TASK STATEMENT: The exercise asks you to copy every line below in which "square" appears.

[Data extracted from a collection]
────────────────

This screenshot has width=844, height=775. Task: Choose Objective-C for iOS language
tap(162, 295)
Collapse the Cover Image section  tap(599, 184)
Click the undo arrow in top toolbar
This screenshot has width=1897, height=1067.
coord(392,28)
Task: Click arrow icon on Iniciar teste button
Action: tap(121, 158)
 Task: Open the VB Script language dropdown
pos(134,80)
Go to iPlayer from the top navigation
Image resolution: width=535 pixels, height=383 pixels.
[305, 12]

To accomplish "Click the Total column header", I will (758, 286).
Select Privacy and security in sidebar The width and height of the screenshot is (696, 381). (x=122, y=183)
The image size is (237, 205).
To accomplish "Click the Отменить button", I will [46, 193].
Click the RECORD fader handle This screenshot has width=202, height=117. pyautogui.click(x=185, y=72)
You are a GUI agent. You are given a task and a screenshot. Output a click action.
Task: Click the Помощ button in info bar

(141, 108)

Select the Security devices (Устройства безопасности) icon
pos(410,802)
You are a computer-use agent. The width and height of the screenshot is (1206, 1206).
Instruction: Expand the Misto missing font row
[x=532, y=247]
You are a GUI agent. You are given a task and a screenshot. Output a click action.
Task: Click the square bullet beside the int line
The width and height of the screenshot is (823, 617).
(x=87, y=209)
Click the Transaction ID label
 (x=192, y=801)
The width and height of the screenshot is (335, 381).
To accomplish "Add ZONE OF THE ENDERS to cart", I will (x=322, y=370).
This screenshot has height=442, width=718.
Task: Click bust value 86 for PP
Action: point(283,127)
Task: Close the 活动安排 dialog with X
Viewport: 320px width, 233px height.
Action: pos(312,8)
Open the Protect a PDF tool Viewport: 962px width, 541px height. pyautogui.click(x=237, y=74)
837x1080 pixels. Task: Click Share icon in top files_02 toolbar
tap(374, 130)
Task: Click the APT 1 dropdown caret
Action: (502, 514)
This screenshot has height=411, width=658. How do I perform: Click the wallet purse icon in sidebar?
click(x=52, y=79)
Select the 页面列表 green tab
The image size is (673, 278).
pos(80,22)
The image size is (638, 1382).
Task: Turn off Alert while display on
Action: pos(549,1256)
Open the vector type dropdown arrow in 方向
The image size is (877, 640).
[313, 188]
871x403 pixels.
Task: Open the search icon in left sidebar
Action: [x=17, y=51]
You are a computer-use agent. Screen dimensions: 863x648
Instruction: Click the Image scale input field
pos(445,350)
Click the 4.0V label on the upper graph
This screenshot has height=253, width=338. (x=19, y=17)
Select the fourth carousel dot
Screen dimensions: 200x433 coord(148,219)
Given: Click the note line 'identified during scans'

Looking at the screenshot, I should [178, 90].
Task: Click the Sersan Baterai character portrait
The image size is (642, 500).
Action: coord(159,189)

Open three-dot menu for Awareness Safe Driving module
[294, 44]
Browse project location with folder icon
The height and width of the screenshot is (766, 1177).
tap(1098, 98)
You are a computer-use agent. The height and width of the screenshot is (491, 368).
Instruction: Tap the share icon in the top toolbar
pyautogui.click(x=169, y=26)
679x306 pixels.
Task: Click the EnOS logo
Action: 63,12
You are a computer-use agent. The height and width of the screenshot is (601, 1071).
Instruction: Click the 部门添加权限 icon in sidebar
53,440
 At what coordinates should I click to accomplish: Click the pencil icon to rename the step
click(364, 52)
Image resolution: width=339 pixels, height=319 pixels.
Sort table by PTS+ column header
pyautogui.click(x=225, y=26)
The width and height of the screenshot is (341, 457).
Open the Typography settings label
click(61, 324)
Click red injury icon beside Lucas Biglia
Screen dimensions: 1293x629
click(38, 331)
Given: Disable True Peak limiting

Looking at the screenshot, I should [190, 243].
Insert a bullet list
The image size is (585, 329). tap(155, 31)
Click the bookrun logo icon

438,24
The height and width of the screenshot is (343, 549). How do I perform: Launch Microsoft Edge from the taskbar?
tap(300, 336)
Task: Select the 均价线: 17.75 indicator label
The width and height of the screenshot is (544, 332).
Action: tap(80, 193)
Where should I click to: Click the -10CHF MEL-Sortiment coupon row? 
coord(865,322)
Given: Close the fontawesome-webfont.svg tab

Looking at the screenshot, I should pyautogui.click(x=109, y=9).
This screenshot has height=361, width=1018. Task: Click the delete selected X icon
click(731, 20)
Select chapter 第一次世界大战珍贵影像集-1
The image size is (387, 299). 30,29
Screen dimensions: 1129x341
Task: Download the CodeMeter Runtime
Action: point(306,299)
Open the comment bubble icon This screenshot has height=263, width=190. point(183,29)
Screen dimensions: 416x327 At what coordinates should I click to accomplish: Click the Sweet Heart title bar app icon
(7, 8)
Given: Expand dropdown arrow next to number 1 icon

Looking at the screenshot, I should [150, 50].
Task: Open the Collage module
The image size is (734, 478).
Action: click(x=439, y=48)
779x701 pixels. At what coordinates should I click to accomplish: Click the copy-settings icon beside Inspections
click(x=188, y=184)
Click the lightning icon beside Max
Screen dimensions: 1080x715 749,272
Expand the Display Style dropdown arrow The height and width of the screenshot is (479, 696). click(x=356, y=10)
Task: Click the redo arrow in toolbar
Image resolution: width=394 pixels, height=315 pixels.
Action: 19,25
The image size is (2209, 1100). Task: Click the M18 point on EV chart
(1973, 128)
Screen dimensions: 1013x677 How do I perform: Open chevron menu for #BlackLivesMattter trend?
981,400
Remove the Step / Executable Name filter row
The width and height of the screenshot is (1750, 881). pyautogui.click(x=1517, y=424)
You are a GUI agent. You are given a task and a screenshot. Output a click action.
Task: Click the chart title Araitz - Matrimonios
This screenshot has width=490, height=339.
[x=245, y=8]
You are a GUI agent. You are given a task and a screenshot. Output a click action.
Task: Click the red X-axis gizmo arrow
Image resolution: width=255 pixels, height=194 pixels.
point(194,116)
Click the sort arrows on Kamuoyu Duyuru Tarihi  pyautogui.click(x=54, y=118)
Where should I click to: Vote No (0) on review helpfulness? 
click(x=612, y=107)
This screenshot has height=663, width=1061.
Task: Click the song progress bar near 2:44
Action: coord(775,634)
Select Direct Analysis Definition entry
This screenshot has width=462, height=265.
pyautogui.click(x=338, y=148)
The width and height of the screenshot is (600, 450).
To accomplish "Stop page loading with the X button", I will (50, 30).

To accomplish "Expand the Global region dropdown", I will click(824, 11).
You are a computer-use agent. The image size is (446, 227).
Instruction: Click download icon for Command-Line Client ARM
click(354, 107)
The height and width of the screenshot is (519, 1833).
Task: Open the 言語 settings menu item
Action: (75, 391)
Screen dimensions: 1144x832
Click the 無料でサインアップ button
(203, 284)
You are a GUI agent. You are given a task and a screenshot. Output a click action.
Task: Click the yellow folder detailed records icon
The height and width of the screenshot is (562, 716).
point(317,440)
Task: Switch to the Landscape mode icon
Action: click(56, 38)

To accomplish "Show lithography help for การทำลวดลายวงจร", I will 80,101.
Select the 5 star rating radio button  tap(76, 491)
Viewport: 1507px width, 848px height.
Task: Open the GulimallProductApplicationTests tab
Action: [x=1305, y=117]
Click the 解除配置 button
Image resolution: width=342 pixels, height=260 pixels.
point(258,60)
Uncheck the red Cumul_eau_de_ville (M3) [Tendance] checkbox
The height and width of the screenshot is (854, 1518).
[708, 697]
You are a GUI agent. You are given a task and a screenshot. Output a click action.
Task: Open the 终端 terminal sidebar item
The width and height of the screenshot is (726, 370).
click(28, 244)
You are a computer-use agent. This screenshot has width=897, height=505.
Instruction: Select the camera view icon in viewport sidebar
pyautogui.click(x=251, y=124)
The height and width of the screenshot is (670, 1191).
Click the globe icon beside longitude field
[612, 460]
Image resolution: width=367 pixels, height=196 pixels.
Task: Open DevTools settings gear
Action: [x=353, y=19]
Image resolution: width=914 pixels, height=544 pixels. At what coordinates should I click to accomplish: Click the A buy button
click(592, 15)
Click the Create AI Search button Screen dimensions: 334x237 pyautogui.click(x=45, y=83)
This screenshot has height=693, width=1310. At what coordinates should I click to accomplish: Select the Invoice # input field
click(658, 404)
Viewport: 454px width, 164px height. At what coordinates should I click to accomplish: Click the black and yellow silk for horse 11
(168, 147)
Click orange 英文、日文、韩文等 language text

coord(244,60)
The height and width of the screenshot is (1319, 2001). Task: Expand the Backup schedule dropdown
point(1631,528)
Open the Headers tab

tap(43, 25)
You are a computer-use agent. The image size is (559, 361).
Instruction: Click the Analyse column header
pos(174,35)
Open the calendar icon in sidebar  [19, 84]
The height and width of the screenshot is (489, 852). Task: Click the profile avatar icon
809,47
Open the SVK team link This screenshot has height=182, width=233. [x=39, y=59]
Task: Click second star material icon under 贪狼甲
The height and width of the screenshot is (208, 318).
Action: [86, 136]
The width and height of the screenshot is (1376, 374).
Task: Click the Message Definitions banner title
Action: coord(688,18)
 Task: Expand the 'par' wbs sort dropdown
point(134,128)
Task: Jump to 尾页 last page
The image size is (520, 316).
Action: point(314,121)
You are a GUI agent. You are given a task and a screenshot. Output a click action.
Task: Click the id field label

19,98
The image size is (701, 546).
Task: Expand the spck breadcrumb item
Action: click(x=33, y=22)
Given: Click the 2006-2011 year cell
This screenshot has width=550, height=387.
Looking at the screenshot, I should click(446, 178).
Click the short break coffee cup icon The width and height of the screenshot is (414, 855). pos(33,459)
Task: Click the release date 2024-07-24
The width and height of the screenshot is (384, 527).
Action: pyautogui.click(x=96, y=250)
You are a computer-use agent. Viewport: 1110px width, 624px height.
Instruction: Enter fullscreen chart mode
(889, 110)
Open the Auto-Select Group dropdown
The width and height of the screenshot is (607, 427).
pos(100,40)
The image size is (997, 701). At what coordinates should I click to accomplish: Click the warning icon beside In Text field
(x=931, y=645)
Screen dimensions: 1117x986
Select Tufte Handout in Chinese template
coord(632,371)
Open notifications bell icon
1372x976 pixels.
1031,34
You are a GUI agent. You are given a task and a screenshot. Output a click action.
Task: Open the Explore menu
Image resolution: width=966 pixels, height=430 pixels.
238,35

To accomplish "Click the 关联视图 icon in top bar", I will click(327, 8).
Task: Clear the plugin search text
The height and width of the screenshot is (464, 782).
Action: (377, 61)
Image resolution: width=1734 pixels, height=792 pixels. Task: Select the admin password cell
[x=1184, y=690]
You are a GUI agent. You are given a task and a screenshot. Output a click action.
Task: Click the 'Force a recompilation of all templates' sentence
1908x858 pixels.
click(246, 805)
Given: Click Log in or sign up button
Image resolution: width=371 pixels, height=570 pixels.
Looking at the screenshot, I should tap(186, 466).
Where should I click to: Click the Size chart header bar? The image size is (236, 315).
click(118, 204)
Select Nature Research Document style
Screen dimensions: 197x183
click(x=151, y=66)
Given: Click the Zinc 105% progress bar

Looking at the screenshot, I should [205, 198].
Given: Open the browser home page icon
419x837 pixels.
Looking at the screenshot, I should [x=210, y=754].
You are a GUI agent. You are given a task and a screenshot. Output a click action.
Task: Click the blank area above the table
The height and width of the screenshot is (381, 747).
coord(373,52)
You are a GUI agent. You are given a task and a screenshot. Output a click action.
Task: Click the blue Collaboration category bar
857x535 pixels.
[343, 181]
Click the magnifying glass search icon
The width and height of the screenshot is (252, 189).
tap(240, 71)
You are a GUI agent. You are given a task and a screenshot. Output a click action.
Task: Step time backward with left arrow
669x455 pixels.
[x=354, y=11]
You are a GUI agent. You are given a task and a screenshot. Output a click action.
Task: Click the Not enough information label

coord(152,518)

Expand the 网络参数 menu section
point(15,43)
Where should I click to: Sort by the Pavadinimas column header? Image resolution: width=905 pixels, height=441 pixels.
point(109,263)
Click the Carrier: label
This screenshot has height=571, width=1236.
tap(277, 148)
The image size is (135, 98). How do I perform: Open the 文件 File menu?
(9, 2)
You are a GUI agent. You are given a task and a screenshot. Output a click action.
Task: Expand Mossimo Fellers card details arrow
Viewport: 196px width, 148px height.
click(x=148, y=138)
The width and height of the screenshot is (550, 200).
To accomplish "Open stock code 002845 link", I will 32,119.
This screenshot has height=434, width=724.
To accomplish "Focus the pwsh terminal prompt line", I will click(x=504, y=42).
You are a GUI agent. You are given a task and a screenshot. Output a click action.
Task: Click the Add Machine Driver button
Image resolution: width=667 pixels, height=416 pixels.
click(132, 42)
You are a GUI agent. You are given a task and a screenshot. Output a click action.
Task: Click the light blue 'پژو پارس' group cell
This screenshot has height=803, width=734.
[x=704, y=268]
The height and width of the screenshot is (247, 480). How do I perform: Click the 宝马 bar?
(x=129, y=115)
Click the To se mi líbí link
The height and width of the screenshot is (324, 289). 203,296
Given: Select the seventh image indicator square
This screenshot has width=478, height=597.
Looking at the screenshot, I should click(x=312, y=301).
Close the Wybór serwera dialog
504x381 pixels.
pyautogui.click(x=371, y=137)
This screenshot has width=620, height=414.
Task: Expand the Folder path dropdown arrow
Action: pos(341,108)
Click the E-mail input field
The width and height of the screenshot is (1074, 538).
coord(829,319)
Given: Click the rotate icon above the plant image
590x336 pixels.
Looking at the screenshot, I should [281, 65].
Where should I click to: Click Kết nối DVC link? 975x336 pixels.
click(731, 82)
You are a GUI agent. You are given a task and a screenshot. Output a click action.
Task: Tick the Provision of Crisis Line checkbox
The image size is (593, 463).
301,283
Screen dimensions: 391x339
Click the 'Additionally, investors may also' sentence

────────────────

RESULT:
Task: Click the square bullet beside the int line
Given: Select the seventh image indicator square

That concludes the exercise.